Assigned task:
From the records below, return every line containing the word "each".
BEGIN Task inputs
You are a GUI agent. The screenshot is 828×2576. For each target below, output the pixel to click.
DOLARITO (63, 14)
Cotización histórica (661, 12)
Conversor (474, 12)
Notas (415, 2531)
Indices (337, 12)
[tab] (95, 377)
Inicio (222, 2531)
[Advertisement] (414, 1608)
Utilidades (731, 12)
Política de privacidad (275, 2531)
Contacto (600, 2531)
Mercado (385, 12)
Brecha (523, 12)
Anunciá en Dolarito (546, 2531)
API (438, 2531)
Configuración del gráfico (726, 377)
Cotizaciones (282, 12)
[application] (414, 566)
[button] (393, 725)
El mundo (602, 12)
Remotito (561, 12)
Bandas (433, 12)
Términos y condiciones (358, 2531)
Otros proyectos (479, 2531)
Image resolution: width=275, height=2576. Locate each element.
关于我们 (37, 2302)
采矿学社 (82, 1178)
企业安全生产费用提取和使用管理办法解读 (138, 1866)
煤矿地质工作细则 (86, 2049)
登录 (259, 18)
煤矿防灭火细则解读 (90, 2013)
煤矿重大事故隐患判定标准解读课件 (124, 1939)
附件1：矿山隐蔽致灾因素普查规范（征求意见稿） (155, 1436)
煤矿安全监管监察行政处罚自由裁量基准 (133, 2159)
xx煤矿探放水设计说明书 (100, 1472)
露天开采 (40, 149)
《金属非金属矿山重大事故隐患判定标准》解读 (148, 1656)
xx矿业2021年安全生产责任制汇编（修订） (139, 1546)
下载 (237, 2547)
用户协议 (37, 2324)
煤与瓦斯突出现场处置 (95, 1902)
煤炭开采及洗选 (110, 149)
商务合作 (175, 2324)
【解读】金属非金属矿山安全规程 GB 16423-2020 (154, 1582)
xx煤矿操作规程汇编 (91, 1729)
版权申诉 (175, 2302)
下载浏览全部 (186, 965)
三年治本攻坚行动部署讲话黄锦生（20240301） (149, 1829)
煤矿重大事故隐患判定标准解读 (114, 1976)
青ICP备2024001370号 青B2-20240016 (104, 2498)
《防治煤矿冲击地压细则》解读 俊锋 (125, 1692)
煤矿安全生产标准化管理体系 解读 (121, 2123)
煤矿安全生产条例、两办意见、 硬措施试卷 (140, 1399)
END Task inputs
Output for this task:
You are a GUI agent. The screenshot is 828×2576. For each target below, output the pixel to click.
Image resolution: width=275, height=2576. Locate each element.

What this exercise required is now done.